Feeding such dogs regularly over a period of time may help in befriending them, making it easier to catch for sterilisation. However, if a dog remains skittish and uncatchable for an extended period, feeding such an animal may end up exacerbating the street dog population problem because they will continue to reproduce successfully and not be caught.
The act of compassion does not end at merely feeding a dog and keeping it alive. It extends into putting double the effort in educating the local community.
It is critical that communities put a check on the food resources available to stray dogs, either as food scraps or open garbage access, so as to not attract a larger number of dogs. Community animal feeders must determine and fix the number of dogs they look after to ensure that their actions eventually result in a decline in the population of the area. It is important for them to not feed new dogs that may arrive suddenly (potentially migrating). The new and old dogs could form packs and start exhibiting problem behaviours, causing problems even for the older resident dogs who the local community may have previously accepted peacefully.

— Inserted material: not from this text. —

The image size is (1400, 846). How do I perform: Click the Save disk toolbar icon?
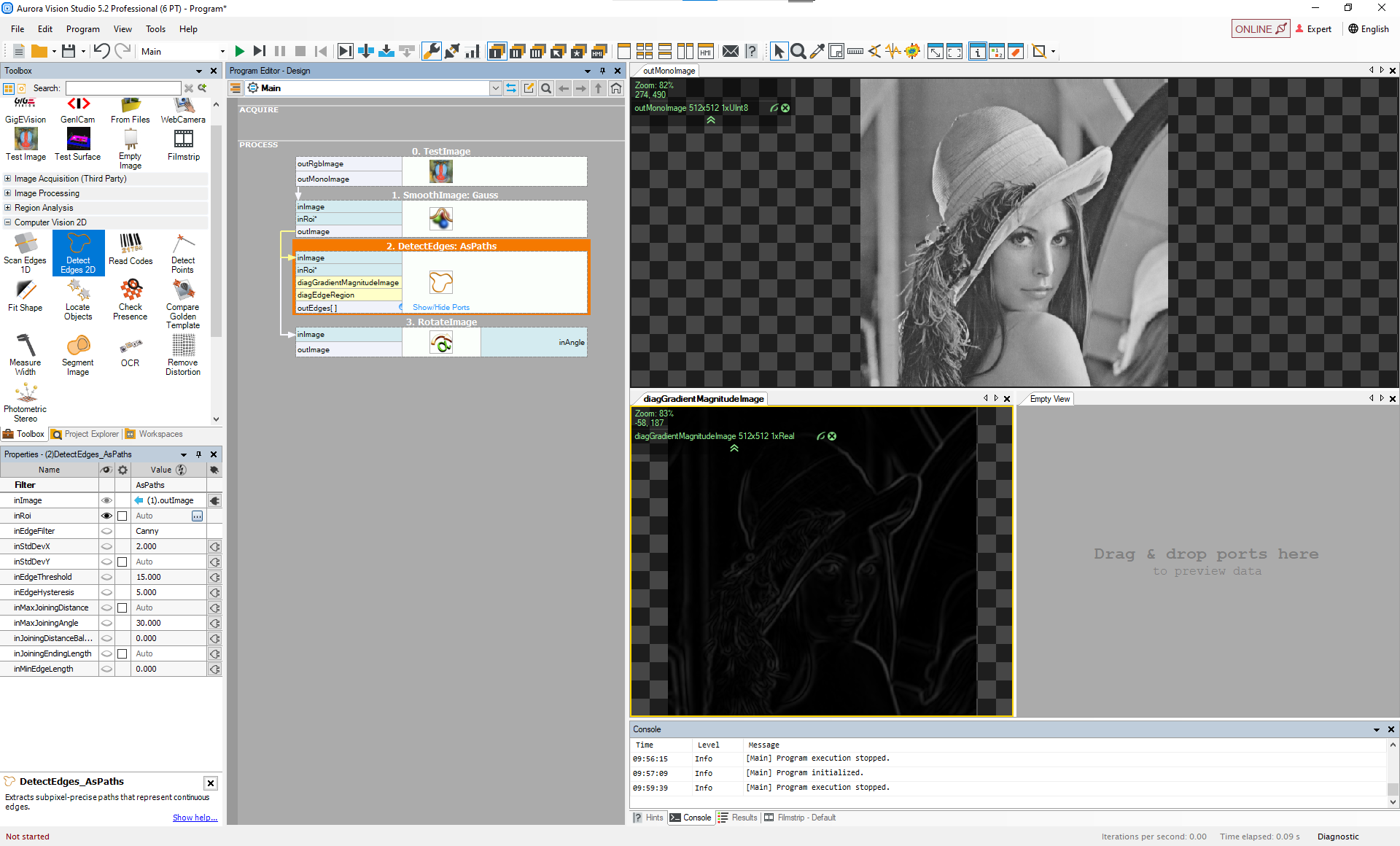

The act of compassion does not end at merely feeding a dog and keeping it alive. It extends into putting double the effort in educating the local community and making them aware of actions being taken to ensure both human, and dog health, safety, and welfare, due to the inability of the local authority in fulfilling their legally mandated role.
The bigger problem
Most of what has been highlighted above pertain mainly to urban centres. It is in rural areas, however, that the problem of dog bites, attacks on humans and other animals, and rabies is most prevalent.
Over 90% of India’s reported human rabies cases are from rural areas, where people often do not have quick access to vaccines or may depend on traditional and faith healers that are completely ineffective against this deadly virus.
The solutions that are mooted for stray dogs in cities are unlikely to work in rural areas, and new strategies need to be devised.
Dogs in rural areas have little economic value attached to them and often serve a more utilitarian purpose of guarding the farm or homestead. Hence, there is little in the way of healthcare provided to them. Annual anti-rabies vaccinations or sterilisation campaigns are unheard of. In many areas, dogs also roam into wilderness zones, where they have become an important concern for wildlife conservation, either through the direct harassment and killing of wildlife, or through the spread of deadly diseases such as canine distemper virus.
Packs of free-ranging dogs are also known to kill sheep, goats and other livestock, causing lakhs of rupees in economic losses every year. The solutions that are mooted for stray dogs in cities are unlikely to work in rural areas, and new strategies need to be devised.
Every action of individuals or animal welfare organisations intervening with stray dogs must be carefully thought out, ensuring the welfare of people and animals is best served. Ideally, the end result of these actions should be having a world where no animal suffers on the streets. Dogs are human’s best friends and provide humans with unconditional love and loyalty. Ultimately, the responsibility of ensuring that dogs do not suffer on the streets is with us. They deserve the safety, shelter and love that a home or protected environment can offer.